My own family’s holiday will be quiet. We’ll drive south to Hancock in Addison County for our annual hike around Texas Falls. We’ll clip a patch of fluorescent orange fabric to our clothes before hitting the trail, lest we be mistaken for deer among the trees and branches. It is hunting season, after all. The path might be slippery from snow or rain passing through a scant canopy of leaves. We’re drawn to this patch of land for the gushing water falling and flowing over rocks, filling the air with life-giving exhalations.
After the hike, we’ll spread our worn travel tablecloth on a picnic table at a shelter overlooking a stream. Sandwiches of thick Ciabatta stuffed with fresh mozzarella and summer pesto emerge from our backpack. A thermos offers up steaming cups of hot chocolate, adding warmth to our traditional Thanksgiving lunch.
Hours later, we’ll convene with friends for a collaborative holiday feast that’s veg-, carn-, and celiac-friendly. I’ll pass on the turkey and eagerly indulge in cranberry relish, sweet potatoes, mashed potatoes, stuffing and pumpkin pie crowned with dollops of homemade whipped cream.
When I was a small child, I felt jealous of friends who travelled “over the river and through the woods” to grandma’s house for Thanksgiving. My grandma lived across the ocean; she didn’t even celebrate Thanksgiving. My immigrant parents did their best, preparing turkey with all the fixings and letting us linger in our pajamas lazily to watch Macy’s Thanksgiving Day Parade on television.
By the time we were young teens, my sisters and I worked on Thanksgiving, serving up meals and bussing tables at the restaurant where our father moonlighted. I didn’t think much of it at the time. Frankly, I needed the money. I liked the waitresses and cooks with whom I worked. I only felt awkward when a classmate came in for holiday dinner with his or her family and there I stood in my black and white uniform waiting to fill their water glasses.
The owner of the restaurant treated staff to a holiday meal. We’d arrive at10:30 a.m. — no time to watch the parade — to prep the dining room for the onslaught. We’d sit down at 11:30 and eat quickly. Reservations started at noon.
Although the owner offered a turkey dinner on Thanksgiving to guests, he always served us prime rib. I remember greedily digging into thick, juicy slabs of beef cooked to perfection and Delmonico potatoes smothered in cheese.

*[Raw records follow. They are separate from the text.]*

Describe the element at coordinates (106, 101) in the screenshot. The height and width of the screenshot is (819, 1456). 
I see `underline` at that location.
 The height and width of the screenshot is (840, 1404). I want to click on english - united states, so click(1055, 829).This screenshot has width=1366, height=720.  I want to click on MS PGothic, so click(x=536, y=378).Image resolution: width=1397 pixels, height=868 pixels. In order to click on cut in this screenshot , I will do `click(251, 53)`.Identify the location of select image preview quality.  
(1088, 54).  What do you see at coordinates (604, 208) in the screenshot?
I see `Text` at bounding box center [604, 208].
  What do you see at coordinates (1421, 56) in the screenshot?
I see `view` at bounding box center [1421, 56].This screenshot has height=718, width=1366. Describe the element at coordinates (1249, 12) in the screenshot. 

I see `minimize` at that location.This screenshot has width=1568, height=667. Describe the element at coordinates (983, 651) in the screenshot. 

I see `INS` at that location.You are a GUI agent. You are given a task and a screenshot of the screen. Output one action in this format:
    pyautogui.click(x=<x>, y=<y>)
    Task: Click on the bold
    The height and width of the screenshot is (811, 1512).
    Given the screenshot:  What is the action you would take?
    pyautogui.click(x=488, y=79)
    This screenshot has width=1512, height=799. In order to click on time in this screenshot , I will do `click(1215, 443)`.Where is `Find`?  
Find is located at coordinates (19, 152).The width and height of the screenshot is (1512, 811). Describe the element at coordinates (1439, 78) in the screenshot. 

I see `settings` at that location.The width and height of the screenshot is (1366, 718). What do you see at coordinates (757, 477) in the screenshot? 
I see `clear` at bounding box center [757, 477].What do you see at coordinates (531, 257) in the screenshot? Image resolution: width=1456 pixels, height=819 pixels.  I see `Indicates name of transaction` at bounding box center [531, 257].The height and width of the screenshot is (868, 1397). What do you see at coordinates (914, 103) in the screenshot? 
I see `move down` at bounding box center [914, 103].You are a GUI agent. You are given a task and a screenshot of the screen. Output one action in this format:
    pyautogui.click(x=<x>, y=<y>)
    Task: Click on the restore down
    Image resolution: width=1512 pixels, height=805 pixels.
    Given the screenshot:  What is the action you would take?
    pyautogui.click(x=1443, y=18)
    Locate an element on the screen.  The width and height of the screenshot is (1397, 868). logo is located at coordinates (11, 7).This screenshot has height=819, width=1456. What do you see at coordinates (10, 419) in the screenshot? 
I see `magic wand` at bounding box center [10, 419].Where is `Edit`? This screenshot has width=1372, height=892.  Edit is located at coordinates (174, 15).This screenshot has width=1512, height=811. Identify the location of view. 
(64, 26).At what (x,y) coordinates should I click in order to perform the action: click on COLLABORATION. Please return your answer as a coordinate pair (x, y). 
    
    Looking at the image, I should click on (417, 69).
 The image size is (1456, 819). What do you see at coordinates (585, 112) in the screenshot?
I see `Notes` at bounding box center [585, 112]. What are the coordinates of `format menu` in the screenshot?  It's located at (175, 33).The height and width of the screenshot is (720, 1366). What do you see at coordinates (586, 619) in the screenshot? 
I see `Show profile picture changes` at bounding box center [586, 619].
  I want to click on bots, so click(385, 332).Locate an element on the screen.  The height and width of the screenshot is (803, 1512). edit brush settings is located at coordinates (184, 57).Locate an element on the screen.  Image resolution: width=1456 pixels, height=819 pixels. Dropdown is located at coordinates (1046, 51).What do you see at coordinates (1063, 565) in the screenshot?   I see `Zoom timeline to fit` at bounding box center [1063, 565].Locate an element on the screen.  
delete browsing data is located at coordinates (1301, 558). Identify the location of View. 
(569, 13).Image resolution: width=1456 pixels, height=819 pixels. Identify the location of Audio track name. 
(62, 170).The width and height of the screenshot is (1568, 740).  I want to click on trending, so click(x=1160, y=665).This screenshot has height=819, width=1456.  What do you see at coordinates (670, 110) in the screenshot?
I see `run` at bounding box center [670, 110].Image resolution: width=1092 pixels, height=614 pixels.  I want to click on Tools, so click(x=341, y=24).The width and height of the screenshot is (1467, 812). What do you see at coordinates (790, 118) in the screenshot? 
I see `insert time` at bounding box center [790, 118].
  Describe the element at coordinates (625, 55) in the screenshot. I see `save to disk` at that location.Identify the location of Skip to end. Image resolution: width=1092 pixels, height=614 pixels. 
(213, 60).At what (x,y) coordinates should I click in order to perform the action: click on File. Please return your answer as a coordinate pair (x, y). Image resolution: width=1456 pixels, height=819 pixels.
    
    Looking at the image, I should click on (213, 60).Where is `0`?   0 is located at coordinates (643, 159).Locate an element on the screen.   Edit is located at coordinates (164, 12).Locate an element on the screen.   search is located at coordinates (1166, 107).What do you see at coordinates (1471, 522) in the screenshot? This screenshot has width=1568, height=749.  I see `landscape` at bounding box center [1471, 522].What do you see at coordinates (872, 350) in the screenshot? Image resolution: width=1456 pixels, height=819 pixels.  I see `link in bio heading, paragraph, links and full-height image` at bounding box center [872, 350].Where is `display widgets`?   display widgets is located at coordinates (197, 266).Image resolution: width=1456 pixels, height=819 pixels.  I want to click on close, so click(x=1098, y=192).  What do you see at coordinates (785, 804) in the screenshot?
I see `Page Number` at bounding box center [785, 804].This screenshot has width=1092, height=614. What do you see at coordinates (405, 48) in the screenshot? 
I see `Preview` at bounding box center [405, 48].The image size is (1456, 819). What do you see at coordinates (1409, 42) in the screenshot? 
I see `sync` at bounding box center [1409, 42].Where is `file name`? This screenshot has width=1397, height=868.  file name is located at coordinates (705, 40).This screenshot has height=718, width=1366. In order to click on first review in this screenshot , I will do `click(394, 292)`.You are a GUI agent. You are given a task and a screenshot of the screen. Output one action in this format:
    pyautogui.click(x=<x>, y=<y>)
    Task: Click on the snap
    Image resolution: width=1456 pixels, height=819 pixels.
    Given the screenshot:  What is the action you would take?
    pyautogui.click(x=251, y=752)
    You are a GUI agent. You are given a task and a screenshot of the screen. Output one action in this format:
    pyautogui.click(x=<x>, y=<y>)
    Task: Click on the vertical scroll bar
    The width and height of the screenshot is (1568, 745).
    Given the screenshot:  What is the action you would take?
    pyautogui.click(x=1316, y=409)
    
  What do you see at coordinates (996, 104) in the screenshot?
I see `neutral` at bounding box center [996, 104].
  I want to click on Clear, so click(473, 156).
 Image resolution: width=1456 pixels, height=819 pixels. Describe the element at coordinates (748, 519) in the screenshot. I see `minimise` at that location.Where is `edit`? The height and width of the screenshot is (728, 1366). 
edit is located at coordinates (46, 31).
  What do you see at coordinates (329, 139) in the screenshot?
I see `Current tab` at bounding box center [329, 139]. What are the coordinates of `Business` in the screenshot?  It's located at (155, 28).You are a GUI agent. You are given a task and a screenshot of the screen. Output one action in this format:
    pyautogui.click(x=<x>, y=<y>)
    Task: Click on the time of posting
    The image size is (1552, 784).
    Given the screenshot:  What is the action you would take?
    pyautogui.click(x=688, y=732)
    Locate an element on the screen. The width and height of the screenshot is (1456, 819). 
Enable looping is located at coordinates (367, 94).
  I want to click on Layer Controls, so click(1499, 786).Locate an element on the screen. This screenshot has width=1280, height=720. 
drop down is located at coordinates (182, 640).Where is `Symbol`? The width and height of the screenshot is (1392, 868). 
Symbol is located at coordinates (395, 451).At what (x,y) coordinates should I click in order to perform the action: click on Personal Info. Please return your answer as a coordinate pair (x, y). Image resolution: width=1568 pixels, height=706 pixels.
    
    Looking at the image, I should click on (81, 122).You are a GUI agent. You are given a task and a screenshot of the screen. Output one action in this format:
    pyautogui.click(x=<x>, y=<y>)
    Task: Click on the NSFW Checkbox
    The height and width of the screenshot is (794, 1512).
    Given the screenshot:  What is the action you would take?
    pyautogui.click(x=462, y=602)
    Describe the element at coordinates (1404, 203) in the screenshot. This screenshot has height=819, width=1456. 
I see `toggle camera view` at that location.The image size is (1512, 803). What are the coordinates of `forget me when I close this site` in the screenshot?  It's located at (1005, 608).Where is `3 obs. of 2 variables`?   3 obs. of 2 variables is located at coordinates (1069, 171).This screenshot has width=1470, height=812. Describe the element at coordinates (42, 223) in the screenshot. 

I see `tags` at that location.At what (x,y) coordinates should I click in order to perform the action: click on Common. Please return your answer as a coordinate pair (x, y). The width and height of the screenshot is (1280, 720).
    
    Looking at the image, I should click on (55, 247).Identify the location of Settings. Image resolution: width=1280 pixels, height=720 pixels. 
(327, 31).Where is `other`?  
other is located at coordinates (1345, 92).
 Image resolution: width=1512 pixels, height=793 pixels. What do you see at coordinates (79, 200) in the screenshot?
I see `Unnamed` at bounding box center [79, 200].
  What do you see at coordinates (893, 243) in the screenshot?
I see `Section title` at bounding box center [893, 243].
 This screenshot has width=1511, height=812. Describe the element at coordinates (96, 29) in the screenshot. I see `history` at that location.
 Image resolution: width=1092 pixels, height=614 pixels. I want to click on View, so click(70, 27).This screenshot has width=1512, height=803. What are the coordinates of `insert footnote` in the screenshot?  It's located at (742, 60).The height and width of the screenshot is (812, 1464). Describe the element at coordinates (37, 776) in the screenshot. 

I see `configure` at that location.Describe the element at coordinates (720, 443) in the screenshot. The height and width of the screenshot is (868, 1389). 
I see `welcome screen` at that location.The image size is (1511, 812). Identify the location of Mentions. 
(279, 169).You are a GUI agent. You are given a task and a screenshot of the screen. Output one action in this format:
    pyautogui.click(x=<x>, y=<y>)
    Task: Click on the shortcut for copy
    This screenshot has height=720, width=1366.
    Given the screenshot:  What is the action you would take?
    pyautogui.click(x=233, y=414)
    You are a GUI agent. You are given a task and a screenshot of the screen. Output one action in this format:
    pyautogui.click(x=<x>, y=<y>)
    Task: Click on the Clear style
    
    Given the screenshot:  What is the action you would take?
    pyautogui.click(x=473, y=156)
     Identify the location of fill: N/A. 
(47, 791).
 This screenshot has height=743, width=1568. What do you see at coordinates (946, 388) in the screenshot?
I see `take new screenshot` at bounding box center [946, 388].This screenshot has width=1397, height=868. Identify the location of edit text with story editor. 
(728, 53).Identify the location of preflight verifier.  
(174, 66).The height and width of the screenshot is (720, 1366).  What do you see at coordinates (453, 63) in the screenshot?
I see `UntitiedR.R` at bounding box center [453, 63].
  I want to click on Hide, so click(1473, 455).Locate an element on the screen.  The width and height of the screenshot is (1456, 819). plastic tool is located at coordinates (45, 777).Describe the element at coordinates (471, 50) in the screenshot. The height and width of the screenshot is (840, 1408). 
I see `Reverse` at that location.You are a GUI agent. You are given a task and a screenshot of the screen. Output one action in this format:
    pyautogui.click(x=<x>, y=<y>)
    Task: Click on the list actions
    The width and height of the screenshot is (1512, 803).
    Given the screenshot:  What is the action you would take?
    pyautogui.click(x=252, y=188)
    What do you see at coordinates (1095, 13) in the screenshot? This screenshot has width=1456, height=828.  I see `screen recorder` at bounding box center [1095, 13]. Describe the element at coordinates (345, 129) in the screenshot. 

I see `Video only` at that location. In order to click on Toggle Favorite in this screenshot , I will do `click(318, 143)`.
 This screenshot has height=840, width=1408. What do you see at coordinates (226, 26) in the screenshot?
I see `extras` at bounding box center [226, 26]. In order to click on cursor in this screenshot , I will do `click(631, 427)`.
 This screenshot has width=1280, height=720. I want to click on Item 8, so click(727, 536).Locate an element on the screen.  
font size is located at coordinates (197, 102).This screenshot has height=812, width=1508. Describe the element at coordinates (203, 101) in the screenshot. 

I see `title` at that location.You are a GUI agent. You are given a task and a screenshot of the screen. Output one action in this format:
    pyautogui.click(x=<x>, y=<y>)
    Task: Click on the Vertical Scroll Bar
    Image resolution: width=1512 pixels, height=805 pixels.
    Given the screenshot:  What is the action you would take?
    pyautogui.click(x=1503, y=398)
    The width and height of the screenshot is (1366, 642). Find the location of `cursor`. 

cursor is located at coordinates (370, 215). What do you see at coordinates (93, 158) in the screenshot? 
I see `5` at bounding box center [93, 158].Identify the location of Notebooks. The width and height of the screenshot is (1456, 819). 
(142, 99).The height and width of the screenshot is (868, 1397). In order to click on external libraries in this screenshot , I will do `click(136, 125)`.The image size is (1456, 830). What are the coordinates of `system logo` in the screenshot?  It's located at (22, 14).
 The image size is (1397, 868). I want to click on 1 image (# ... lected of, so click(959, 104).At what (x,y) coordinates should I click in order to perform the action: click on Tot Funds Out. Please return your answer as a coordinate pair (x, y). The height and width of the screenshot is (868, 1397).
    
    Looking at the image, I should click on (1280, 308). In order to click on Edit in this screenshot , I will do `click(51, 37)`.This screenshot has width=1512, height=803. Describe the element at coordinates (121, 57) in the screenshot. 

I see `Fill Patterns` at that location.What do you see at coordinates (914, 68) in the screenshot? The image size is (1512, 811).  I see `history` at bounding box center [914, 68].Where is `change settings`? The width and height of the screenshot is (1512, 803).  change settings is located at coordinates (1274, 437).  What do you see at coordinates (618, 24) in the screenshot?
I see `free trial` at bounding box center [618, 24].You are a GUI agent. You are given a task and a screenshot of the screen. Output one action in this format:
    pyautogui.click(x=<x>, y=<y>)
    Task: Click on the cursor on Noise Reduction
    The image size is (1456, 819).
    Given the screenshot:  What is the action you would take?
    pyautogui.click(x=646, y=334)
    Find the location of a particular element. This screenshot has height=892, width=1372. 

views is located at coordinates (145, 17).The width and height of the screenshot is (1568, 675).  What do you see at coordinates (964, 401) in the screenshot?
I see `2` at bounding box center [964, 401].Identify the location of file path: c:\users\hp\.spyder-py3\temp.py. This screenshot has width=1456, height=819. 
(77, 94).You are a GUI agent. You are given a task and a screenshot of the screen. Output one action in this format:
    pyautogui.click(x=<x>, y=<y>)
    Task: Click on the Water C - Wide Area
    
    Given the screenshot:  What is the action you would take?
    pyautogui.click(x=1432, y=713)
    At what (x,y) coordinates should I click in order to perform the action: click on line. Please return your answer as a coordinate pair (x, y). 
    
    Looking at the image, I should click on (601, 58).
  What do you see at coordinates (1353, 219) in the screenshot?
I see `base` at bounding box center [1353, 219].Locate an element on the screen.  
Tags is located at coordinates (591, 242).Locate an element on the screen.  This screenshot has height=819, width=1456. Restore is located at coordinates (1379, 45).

The next several hours would be a blur as the hostess peppered me with requests: “I need a deuce at table 12; set up table 14 for seven; the bar needs more ice.” I made a game of working as fast as I could, clearing and setting tables. I placed a red linen napkin on my strong shoulder — the one I carried trays on — to keep from marring my white blouse with kitchen grease. My father was busy at the bar preparing Tangueray and tonics and Shirley Temples all afternoon.
By 6 o’clock the dining room was usually empty except for one or two parties that seemed to linger endlessly. The cooks would be gone, as would most of the waitresses. We learned from experience that customers who made us wait weren’t necessarily good tippers. As the person charged with cleaning and resetting their table, I too had to wait, as did my father, who was my ride home.
While waiting, I’d empty my pockets on the steel counter in the kitchen and count out the crumpled dollar bills — tips from the waitresses. I could make $60 or even $70. The waitresses were extra generous because it was a holiday, even if customers sometimes were not.
Tables cleaned and lights out in the dining room, we’d pile into dad’s car for the short ride home. I’d heat up leftover turkey in the microwave and help myself to a thick swath of my mother’s pumpkin pie for dinner.
Growing up in a restaurant family, I learned about teamwork and how to serve people with a smile even if I didn’t always feel like smiling. Folks I worked with on Thanksgiving, New Year’s Eve, Easter, Mother’s Day and Christmas Eve were generally there because they needed the money. So, if you’re out over the holidays and the service is good, tip often and tip well.